---------- Dataset

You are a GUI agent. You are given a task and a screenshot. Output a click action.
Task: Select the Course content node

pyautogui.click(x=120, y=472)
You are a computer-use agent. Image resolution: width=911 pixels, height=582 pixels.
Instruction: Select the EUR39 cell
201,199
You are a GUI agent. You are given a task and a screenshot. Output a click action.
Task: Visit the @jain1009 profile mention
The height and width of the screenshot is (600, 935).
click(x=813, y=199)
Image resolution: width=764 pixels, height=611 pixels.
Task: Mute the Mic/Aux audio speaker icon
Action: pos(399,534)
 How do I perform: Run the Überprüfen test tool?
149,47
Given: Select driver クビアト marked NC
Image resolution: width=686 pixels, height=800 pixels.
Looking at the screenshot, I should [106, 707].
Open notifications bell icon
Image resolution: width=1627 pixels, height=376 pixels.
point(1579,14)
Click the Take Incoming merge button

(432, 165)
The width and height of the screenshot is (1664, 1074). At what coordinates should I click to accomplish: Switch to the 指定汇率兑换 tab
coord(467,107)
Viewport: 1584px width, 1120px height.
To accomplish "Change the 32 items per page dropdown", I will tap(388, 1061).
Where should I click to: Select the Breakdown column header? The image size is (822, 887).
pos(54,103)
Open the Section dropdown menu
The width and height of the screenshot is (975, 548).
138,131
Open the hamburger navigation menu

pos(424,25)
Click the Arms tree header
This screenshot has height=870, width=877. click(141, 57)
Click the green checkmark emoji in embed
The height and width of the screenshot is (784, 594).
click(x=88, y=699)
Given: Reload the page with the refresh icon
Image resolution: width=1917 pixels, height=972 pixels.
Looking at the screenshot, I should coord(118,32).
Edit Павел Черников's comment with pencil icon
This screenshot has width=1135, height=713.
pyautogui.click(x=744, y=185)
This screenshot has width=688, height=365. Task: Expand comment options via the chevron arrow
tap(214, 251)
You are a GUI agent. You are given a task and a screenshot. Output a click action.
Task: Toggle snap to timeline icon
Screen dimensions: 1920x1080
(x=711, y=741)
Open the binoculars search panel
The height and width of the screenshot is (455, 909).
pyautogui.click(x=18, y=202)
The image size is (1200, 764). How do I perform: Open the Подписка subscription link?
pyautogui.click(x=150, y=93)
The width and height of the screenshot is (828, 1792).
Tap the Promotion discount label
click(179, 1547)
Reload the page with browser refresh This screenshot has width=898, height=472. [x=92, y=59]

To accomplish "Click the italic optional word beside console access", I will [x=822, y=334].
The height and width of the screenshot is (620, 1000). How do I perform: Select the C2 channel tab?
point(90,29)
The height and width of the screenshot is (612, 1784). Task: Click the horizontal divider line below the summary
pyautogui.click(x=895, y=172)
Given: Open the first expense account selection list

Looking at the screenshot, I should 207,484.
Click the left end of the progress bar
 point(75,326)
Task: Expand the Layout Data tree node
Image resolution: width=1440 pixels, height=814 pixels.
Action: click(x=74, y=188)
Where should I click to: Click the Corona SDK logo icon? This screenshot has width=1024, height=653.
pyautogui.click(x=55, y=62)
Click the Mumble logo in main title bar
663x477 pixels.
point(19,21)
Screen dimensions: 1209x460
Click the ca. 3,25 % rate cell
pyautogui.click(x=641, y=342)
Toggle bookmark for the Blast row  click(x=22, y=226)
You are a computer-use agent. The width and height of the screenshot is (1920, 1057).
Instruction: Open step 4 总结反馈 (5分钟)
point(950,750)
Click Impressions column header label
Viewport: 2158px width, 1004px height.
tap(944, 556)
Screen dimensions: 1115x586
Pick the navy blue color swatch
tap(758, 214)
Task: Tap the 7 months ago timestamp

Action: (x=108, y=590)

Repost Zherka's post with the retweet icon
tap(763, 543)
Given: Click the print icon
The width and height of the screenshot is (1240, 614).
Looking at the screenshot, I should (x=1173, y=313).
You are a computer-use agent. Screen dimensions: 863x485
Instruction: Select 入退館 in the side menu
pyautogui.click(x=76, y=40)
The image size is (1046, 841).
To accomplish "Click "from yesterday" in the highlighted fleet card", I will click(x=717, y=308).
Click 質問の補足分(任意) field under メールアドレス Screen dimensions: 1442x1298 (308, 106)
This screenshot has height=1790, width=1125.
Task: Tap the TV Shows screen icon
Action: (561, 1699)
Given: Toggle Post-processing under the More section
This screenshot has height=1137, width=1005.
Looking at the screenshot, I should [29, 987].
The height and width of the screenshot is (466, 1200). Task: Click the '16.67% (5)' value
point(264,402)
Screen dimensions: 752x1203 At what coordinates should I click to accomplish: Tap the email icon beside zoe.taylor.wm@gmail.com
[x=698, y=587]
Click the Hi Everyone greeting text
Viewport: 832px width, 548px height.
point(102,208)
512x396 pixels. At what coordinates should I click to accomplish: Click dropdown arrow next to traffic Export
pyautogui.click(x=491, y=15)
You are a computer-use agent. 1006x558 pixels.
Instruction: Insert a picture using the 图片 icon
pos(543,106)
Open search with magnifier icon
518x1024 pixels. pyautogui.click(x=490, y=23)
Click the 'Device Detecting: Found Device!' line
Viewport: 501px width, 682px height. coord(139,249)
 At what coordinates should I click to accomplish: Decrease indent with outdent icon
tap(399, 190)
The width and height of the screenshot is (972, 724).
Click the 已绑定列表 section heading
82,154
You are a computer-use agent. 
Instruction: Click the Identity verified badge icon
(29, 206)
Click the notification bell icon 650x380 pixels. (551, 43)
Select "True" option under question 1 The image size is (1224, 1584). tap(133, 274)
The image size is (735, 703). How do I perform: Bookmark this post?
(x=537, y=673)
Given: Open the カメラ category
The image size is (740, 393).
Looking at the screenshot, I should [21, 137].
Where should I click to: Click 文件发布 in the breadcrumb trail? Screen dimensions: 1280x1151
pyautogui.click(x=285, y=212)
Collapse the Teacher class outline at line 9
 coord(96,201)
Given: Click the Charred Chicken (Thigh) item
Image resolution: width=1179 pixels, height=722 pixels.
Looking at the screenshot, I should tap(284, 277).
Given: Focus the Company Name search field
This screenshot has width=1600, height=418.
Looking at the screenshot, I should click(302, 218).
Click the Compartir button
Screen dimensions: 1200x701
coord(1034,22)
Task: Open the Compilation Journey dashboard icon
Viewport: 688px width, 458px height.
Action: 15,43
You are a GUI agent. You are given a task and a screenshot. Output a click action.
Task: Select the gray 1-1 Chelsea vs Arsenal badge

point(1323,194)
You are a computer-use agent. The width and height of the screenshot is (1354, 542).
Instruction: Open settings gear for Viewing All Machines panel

--------------------

Reproduce the lines above, beginning at the line with "Click the 'Device" and stopping after the line with "1584). tap(133, 274)", exactly as they are.

Click the 'Device Detecting: Found Device!' line
Viewport: 501px width, 682px height. coord(139,249)
 At what coordinates should I click to accomplish: Decrease indent with outdent icon
tap(399, 190)
The width and height of the screenshot is (972, 724).
Click the 已绑定列表 section heading
82,154
You are a computer-use agent. 
Instruction: Click the Identity verified badge icon
(29, 206)
Click the notification bell icon 650x380 pixels. (551, 43)
Select "True" option under question 1 The image size is (1224, 1584). tap(133, 274)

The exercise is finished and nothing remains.